Simon Rashleigh dons his backpack to find the ‘unique’ experience - just like everyone else

I’m just another one of those travellers who doesn’t want to be just another fucking traveller. I scoff at the word tourist, them on their package tours, going from one budget hotel to another. I see busloads of them driving past, middle-aged and undoubtedly painfully dull, listening to the guide on the microphone, as her monologue gives meaning to the things that are whizzing past outside. Everybody laughs at the joke about the castle. They always do; she has the rapport down to a fine art. You have five minutes. For a photo, for a memory, for proof.

I seek something more real, the genuine experience, it’s what all we travellers want. It’s not about ticking boxes or taking photos. It’s about something less tangible, an experience, a feeling. We understand each other, us travellers. I’ll be boiling some pasta in a hostel kitchen, and will hear the same conversation I’ve heard dozens of times before. About how touristy the world has become, about the people paying a small fortune to be shuttled about a country as if they were in a theme park, about people who aren’t interested in learning about another culture except through a piece of glass in air-conditioned comfort. We know that what we get out of travelling is better, cooler and more real. You’ve got to go to Macchu Picchu man, it’s bloody incredible. I know, I went last year, how amazing was it?

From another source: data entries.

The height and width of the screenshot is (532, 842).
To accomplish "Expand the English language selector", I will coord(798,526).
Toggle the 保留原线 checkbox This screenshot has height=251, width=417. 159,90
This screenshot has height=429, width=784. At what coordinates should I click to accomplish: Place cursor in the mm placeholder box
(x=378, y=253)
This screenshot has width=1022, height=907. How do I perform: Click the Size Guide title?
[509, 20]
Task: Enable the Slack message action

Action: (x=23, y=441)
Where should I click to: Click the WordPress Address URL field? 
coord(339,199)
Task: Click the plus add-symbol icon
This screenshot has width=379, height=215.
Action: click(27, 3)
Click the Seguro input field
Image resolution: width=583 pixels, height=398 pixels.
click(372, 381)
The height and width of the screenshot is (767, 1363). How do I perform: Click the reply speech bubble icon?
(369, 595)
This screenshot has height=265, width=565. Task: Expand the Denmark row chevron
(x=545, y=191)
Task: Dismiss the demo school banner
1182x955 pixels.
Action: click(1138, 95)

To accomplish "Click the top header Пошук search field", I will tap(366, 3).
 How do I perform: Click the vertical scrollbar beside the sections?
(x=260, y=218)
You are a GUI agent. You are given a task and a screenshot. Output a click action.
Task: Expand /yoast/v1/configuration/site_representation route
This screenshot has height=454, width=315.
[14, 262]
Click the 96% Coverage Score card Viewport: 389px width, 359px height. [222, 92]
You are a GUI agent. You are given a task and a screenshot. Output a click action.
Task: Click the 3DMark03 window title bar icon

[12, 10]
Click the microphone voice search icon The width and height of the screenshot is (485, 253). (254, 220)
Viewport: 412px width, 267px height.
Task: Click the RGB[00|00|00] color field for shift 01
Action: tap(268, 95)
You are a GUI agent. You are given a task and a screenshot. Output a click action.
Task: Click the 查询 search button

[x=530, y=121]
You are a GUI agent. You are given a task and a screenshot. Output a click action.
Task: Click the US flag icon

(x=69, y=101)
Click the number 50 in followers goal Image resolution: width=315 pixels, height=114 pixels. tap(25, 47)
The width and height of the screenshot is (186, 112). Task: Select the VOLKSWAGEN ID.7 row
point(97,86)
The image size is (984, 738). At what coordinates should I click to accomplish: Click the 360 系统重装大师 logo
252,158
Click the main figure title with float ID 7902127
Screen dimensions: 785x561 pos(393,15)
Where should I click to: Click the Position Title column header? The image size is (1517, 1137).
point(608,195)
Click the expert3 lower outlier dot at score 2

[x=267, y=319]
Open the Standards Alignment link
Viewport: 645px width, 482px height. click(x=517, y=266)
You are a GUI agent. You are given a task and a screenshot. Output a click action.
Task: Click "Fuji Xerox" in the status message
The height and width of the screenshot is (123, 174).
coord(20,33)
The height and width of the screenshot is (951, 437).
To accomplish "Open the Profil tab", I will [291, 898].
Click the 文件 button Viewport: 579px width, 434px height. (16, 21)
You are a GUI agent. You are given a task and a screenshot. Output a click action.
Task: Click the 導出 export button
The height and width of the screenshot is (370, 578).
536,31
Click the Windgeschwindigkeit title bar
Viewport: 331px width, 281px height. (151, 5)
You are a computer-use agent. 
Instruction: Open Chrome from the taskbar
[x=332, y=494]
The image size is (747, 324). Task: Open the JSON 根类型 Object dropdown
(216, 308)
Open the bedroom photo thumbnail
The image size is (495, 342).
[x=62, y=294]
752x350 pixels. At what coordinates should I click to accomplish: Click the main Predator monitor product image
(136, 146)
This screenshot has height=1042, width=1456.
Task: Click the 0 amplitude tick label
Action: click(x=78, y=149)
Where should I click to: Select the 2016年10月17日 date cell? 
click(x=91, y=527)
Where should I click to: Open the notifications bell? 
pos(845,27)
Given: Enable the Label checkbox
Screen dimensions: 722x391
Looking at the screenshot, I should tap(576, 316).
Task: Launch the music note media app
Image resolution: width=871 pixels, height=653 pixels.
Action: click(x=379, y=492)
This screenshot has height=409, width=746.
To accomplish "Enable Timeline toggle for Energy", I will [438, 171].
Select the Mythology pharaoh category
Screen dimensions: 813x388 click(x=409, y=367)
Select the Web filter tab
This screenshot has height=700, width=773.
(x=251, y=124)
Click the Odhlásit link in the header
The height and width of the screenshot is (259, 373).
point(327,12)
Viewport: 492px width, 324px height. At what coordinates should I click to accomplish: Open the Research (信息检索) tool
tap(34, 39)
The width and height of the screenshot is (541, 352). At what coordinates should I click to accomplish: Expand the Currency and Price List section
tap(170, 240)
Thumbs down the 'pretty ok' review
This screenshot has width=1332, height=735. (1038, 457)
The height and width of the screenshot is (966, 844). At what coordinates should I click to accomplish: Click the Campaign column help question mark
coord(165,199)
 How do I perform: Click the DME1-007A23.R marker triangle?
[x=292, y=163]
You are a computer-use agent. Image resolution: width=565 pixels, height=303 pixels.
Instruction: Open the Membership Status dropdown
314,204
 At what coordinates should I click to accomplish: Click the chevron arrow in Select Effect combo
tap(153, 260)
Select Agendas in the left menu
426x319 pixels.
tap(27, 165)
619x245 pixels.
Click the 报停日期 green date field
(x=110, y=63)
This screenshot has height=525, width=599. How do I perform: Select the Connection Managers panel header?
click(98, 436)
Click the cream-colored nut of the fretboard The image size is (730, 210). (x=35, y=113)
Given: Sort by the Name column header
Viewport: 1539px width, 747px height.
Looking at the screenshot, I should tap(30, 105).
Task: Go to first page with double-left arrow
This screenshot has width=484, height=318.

There are so many of us. Sometimes when I look up from my guidebook, I’ll see them walking around with their heads in the same edition, with the same kitsch cover art, guiding us all to the same untouched destinations. I move from hostel to hostel, from one ‘must-experience’ destination to the next, and keep seeing the same faces. I can’t believe we missed each other in that hostel in Berlin, we will say. Did you go to the Checkpoint Charlie museum?

We are so many, us not-just-another-travellers, that we are a market. Corporations move in and corner the market, set-up chains of alternative-hostels, strike deals with alternative-travel companies, to shuttle alternative travellers to alternative destinations. The genuine experience is for sale. There it is on a platter, packaged up in bundles of the real deal.

I walk from the hostel. I need time-out. I find a café that is all mine, where I can just for a second be like a native. I order in German and everything, the girl who serves me is nice, she answers slowly in German even though she speaks English like a native. But as I sit down to enjoy it, I hear English coming from another table. It’s that same conversation again, about this very café. They’ve found it too- the genuine experience. They’re drinking it up in little cups.

How did this happen? When did I become a commodity, a target market, a demographic? When did we, this mass of ‘I’m-not-a-tourist’s become the tourism industry? I don’t want to be a tourist. I want to be something else. A traveller. An adventurer? But the words feel empty, and I can’t avoid the fact that a tourist by any other name would smell as bad.